Which brings us to point 3: Given our current level of technology, it is not possible to alter racially correlated physical traits, except superficially. With a spray tan and some confidence Rachel Dolezal may have passed as a Black woman for a while, before being found out. Hormone therapy, while it can often achieve dramatic transformations for FTMs, does not accomplish nearly as much for MTFs due to the entrenched disparities in lean body mass, muscular strength, and skeletal shape conferred by testosterone. And neither hormones nor surgery can as yet transfigure ova into sperm (or vice versa) or recreate the intricate functions of the primary sex organs with great success. {snip}

In totality, all the considerations that would rule out the possibility of an authentic racial transition seem to apply equally or even more forcefully in the case of an authentic gender transition. While many may politely address a trans woman as she, to acknowledge their “social transition,” that is quite different from recognizing them as a literal woman.


{snip} Of the various oppressed identity categories within the left’s political coalition, the racially oppressed occupy the most esteemed place.

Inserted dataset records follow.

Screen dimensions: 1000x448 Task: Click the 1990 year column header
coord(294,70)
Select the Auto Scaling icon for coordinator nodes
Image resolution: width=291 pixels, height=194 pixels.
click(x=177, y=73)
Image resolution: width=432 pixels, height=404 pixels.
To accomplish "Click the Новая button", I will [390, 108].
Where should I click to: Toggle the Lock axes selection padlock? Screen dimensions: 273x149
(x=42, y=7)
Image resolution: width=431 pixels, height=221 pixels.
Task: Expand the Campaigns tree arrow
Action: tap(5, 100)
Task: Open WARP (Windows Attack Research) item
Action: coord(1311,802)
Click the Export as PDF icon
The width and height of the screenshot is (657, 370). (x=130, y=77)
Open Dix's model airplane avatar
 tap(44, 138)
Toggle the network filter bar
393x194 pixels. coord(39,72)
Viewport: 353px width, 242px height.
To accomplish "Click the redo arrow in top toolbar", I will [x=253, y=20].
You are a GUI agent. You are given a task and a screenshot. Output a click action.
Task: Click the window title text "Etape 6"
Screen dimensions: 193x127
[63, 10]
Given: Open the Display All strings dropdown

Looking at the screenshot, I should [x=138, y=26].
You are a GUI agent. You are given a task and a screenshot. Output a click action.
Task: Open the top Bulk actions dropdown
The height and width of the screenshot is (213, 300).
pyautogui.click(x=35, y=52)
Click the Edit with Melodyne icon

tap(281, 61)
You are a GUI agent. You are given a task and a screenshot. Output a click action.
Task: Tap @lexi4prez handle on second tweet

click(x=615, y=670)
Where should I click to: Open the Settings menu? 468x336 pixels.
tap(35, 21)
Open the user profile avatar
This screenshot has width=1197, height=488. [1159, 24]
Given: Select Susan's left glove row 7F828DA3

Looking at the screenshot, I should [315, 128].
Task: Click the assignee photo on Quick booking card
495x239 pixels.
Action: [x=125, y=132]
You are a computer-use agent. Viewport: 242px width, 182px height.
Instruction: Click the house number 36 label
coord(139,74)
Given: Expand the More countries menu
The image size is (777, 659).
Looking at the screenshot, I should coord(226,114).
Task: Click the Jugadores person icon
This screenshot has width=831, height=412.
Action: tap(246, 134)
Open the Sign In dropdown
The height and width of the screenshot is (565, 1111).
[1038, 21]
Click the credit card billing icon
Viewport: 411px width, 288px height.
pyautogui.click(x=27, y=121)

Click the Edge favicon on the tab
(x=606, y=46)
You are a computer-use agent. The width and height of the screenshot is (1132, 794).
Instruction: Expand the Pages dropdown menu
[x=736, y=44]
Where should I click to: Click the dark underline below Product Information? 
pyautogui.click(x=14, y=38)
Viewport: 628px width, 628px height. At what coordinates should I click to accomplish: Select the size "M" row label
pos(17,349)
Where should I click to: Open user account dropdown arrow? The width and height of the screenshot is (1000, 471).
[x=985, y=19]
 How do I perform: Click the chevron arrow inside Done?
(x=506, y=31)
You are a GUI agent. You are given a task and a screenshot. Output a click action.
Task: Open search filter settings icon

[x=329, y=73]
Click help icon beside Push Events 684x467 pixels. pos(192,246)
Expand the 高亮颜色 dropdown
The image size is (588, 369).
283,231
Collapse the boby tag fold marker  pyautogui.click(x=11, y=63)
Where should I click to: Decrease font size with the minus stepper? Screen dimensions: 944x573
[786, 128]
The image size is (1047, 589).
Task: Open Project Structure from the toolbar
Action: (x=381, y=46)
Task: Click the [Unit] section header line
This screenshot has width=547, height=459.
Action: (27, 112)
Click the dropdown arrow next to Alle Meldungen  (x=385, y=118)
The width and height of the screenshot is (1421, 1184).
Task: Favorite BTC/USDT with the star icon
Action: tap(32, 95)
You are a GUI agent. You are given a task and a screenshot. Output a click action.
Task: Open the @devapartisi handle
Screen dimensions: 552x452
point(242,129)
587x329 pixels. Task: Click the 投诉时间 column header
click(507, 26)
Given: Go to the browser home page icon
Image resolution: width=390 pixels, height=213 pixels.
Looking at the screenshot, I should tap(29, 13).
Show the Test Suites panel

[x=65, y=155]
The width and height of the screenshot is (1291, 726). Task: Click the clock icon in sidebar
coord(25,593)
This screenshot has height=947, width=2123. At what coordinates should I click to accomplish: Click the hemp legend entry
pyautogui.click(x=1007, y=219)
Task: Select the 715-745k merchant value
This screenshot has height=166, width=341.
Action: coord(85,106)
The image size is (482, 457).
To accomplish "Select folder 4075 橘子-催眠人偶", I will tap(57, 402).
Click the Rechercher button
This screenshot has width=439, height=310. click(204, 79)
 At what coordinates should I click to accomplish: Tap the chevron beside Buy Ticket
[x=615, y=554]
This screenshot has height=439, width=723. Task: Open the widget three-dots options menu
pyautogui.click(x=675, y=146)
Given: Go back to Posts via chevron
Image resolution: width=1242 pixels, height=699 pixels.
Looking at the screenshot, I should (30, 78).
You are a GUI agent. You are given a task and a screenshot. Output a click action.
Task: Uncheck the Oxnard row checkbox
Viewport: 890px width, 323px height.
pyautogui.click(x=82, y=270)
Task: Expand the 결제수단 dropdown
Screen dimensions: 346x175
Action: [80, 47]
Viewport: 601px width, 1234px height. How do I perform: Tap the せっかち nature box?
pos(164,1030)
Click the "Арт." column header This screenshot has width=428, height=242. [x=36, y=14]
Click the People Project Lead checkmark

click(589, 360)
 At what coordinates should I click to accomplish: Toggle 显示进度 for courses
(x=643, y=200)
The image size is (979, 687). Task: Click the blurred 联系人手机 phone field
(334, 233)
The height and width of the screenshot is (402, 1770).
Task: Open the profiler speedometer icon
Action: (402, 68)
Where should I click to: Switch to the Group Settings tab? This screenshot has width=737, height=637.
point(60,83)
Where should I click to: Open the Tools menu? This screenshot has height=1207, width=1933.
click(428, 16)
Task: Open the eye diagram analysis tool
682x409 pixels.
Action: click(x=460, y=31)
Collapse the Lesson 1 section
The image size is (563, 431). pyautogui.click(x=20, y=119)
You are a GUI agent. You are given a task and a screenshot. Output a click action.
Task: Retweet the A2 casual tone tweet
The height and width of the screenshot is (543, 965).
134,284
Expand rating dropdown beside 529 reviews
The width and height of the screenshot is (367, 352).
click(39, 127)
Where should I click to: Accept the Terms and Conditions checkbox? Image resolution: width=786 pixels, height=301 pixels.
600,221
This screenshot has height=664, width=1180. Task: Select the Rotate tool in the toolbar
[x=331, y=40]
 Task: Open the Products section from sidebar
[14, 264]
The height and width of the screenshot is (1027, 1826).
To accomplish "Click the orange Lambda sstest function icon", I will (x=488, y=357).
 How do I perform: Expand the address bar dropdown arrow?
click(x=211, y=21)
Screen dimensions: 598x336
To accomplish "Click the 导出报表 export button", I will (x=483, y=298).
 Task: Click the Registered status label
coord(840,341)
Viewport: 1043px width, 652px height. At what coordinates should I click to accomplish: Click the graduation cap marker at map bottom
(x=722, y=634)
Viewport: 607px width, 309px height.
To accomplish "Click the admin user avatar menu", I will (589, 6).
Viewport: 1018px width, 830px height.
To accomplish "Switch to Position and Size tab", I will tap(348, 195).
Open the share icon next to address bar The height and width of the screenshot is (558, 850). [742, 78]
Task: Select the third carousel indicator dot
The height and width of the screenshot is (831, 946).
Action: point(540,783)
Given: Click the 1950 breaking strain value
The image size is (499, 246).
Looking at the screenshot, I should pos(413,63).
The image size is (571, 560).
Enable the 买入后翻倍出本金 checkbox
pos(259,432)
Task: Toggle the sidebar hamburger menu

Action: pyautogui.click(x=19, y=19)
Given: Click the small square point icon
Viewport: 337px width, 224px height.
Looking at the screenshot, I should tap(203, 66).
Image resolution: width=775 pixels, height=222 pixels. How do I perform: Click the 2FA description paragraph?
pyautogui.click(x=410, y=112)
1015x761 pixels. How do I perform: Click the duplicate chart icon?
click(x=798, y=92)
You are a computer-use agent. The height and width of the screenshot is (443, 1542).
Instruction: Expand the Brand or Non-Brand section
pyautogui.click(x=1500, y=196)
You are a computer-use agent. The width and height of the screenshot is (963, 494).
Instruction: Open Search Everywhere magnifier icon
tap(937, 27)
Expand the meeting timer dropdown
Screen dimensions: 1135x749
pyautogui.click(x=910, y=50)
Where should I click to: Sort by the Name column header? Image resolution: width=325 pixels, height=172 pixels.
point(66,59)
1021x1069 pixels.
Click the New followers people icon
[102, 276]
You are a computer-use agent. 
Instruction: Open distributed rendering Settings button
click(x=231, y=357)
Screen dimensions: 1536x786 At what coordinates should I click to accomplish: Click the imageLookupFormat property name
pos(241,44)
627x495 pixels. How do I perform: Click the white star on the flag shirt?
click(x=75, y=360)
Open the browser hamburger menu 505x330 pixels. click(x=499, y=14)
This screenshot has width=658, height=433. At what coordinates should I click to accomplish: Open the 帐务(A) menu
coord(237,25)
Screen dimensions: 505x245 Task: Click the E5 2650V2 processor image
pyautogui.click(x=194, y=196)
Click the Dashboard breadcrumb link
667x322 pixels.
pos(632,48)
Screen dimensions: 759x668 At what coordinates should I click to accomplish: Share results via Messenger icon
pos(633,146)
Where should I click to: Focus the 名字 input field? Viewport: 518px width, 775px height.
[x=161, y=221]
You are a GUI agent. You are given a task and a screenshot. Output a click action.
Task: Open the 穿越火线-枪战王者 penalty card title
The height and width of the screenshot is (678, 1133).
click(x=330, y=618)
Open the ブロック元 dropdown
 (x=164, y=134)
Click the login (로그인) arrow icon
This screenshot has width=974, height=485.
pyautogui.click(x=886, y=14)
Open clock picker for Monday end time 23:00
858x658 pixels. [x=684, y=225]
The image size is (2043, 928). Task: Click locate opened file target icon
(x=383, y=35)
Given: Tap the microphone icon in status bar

Holding the correct racial membership is thus a valuable moral and political asset, perhaps more so than for any other identity category.

In short, my theory is that individuals cannot be permitted to change their race for the same reason that the Fed cannot permit foreign nations to print US dollars: it would lead to disorder and decline of the reserve currency of oppression.

How would transracialism work in a society in which Asians and Whites are penalized in elite university admissions and the corporate job market, while Blacks and other racial minorities are given state-sanctioned preferential treatment? In pursuit of those same benefits, the savvy and self-interested would quickly start changing their race, eventually devaluing it as a marker of oppression.


The left’s rejection of transracialism is not grounded in some important metaphysical distinction between the concepts of transgender and transracial identity. It is rather purely political considerations that make the former acceptable (even virtuous) and the latter forbidden. The racially oppressed must serve the role of Atlas, holding the entire intersectional system on their shoulders – they represent the one identity category that must remain anchored in immutable physical facts about humans, lest the entire system collapse.